### Assigned task:
Copy word for word, please, the lines of the entries below running from the one containing "Podcast (696, 163)" to the one containing "kutuphane@bilgi.edu.tr (206, 1388)", both ends included.

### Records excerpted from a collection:
┄┄┄┄┄┄┄┄┄┄
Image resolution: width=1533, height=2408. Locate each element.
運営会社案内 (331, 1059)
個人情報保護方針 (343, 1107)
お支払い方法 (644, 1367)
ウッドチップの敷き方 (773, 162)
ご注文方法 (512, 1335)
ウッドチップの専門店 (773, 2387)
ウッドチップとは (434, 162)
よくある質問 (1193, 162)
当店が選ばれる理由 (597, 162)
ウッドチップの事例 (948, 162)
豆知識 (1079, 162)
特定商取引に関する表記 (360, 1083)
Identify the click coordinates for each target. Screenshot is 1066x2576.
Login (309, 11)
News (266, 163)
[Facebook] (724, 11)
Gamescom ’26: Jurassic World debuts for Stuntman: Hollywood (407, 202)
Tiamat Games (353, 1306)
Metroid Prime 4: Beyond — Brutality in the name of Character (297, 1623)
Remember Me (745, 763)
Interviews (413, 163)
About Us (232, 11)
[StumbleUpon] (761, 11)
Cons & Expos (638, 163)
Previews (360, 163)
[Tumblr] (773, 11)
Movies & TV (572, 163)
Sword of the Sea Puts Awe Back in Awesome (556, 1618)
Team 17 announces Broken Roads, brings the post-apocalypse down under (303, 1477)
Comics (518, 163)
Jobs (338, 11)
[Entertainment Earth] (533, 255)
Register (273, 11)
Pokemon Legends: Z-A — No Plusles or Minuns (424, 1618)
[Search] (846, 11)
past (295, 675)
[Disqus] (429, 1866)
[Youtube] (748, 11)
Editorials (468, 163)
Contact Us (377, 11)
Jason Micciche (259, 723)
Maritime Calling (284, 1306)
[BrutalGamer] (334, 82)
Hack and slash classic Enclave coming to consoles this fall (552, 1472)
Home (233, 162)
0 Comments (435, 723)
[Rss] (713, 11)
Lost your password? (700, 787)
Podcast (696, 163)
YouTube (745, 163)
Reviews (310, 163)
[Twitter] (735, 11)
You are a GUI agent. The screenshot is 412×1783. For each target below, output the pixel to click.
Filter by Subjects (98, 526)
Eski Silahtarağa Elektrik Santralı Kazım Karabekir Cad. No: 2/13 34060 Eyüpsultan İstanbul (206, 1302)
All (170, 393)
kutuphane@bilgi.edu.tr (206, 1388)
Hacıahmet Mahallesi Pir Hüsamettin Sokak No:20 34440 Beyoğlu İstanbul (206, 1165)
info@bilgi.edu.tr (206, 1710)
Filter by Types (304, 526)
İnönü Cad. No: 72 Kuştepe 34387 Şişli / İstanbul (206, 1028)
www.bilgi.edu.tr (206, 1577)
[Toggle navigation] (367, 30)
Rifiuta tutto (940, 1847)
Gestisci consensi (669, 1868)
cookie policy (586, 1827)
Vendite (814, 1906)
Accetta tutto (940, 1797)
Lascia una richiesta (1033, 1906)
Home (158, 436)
┄┄┄┄┄┄┄┄┄┄
### Response box:
Podcast (696, 163)
YouTube (745, 163)
Reviews (310, 163)
[Twitter] (735, 11)
You are a GUI agent. The screenshot is 412×1783. For each target below, output the pixel to click.
Filter by Subjects (98, 526)
Eski Silahtarağa Elektrik Santralı Kazım Karabekir Cad. No: 2/13 34060 Eyüpsultan İstanbul (206, 1302)
All (170, 393)
kutuphane@bilgi.edu.tr (206, 1388)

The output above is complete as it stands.